Actually, we've ascertained that it is not the code or queries that cause this per se, but it is the traffic patterns - human visitors + SE crawlers... at times, there are (natural) traffic bursts and that's when the server starts choking.
apache/mysql - stock distros, with some config tweaks, mainly in my.cnf.
>what happens if you just kill one or the other?
Good call. Actually, restarting just apache does the trick most of the times. What we suspect is, abrupt flooding in http requests causes MySQL to slow down which causes http requests to get queued up and finally choke the service.
- Limit the max apache child processes/threads to what your server can easily handle.
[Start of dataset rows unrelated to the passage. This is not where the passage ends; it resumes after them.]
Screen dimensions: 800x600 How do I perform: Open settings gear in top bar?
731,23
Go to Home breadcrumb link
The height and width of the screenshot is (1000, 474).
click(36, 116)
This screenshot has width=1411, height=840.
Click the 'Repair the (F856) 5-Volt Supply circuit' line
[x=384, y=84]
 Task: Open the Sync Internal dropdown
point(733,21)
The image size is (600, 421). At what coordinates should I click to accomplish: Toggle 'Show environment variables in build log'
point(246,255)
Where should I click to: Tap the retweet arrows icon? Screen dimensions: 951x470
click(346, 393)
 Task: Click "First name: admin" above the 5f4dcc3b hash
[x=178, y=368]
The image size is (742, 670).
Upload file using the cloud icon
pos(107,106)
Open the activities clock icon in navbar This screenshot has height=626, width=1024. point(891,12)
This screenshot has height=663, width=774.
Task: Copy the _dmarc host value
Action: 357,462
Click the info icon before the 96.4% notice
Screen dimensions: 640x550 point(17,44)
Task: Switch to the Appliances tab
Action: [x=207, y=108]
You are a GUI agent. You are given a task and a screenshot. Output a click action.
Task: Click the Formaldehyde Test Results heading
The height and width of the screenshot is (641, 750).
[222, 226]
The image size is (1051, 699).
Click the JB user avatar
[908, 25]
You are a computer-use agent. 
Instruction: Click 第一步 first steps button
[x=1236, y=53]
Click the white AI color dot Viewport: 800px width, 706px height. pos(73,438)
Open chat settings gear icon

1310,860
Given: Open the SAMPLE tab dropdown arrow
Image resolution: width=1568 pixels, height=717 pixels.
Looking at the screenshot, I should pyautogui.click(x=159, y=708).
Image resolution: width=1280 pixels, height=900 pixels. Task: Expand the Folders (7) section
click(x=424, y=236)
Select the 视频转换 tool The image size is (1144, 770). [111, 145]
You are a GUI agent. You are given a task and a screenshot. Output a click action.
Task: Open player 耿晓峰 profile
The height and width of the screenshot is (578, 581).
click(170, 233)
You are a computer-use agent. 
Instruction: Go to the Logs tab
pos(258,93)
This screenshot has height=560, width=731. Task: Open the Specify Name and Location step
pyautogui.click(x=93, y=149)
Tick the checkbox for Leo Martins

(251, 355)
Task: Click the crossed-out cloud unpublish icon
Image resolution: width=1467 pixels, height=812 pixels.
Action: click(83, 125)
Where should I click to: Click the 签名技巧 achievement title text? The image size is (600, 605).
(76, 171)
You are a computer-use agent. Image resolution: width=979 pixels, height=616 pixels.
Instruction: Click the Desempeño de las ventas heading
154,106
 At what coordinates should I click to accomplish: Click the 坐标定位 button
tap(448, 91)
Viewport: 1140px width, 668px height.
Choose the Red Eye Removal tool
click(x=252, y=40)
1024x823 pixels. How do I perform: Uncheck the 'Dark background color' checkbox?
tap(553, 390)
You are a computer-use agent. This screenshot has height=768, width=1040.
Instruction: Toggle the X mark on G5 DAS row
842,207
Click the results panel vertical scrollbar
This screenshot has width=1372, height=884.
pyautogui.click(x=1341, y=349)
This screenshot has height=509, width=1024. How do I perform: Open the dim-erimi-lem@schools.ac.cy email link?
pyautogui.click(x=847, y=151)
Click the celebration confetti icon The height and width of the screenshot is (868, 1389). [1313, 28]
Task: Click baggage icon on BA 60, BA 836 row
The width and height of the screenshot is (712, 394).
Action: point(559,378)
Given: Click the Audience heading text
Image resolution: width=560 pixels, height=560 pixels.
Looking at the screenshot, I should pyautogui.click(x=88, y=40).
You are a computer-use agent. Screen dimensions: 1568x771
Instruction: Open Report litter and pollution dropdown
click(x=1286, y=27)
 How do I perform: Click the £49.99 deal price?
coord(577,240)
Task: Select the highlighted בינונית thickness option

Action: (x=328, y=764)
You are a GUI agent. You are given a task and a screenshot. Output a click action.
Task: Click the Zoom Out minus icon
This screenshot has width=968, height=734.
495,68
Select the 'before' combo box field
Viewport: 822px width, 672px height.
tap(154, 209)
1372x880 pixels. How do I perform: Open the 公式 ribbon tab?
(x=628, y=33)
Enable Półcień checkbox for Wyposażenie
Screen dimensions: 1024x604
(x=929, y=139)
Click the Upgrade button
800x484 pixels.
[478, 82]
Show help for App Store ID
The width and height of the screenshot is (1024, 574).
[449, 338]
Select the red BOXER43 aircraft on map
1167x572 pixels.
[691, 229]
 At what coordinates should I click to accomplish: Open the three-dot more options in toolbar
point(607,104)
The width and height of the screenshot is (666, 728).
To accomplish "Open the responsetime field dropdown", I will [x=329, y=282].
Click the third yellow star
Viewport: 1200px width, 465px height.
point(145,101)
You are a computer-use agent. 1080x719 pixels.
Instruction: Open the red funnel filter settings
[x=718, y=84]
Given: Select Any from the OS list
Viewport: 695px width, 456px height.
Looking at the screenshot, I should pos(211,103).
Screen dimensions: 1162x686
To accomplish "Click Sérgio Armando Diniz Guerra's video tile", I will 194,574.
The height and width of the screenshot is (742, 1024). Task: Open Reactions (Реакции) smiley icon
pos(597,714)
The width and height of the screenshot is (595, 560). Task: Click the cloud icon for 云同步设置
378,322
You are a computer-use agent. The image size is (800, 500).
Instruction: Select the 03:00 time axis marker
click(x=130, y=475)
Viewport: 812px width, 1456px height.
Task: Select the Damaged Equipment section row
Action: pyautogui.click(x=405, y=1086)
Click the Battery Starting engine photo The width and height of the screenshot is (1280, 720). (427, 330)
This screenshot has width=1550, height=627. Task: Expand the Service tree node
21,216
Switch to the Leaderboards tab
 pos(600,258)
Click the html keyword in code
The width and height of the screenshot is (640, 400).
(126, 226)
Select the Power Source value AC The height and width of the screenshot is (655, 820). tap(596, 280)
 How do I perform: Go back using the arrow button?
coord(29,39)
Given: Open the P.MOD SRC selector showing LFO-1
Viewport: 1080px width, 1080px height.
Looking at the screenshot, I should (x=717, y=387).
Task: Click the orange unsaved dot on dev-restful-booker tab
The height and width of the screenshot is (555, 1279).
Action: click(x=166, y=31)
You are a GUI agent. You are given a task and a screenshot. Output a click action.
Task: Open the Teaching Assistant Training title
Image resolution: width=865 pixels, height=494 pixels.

That way during busy periods people will get an occasional error connecting to your server (or wait a while), but at least mysql won't be thrashing your server so it might improve overall performance during the busy times.
- Figure out which queries are using the most cpu time and optimize those.
- Have a look at your most frequently accessed pages and see if you can optimize database access in those pages.
However if your users are still sometimes getting error messages accessing your site you have to ask yourself whether that is going to hurt your business.
> SHOW PROCESSLIST
This will show all active queries and the time they have taken to execute. The fact that the server seems to churn to a halt and then work its way through the problem suggests the issues are related to specific queries you can catch this way. Then use the EXPLAIN command on the slow queries to figure out why they are hanging your server and add indexes or tweak that part of your code (avoid joins on large tables, etc.) as necessary.
As is being discussed in the other thread.